The centers in essence are a set of modules that sit on top of core collaboration capabilities such as discussion, polls, blogs, wiki, documents and workflow. Specific centers also feature unique tools. For example, the innovation center includes a plug-in for voting.
The chief addition to the platform, however, is a technology called bridging, which allows companies to blend internally and externally generated content.
"Companies are asking can we make these conversations more visible and more transparent," said Mike Gotta, an analyst with the Burton Group. "They want to know how to get employees, partners and customers to connect."
Gotta says the idea of templates, customization and adding vertical capability is not new in the software world, but that it is new to social and community platforms. But he says social networking tools have to go in a lateral direction by offering more integration with existing systems using APIs or REST in order to get information from social sites into other applications, and the tools have to offer more analytics on the information collected.

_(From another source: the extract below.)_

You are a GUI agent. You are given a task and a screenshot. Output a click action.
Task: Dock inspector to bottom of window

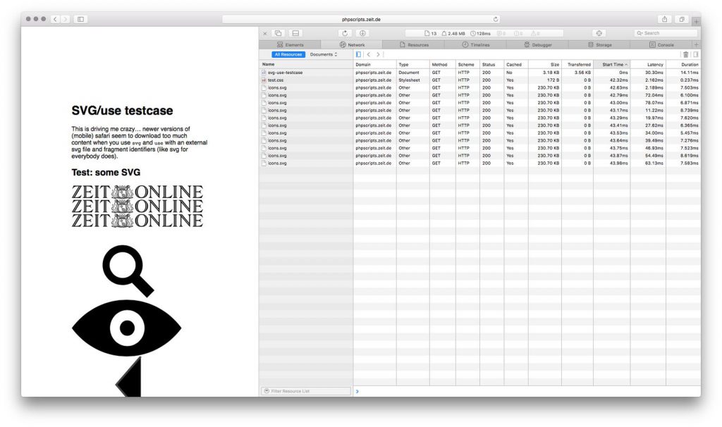click(x=295, y=33)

To those points, Jive has beefed up the analytics in SBS 3.0 to help users understand what is happening in their social networking communities and what changes are occurring. In addition, they can now plug that information into business intelligence systems.
The platform's Insight module gauges sentiment about a topic and extracts what people are thinking about certain topics. And Jive also has added social bookmarking and video capabilities to SBS 3.0.
SBS 3.0 is priced at $59 per user per year for all four centers or based on the number of page views for public facing social networking site. The centers can be purchased separately.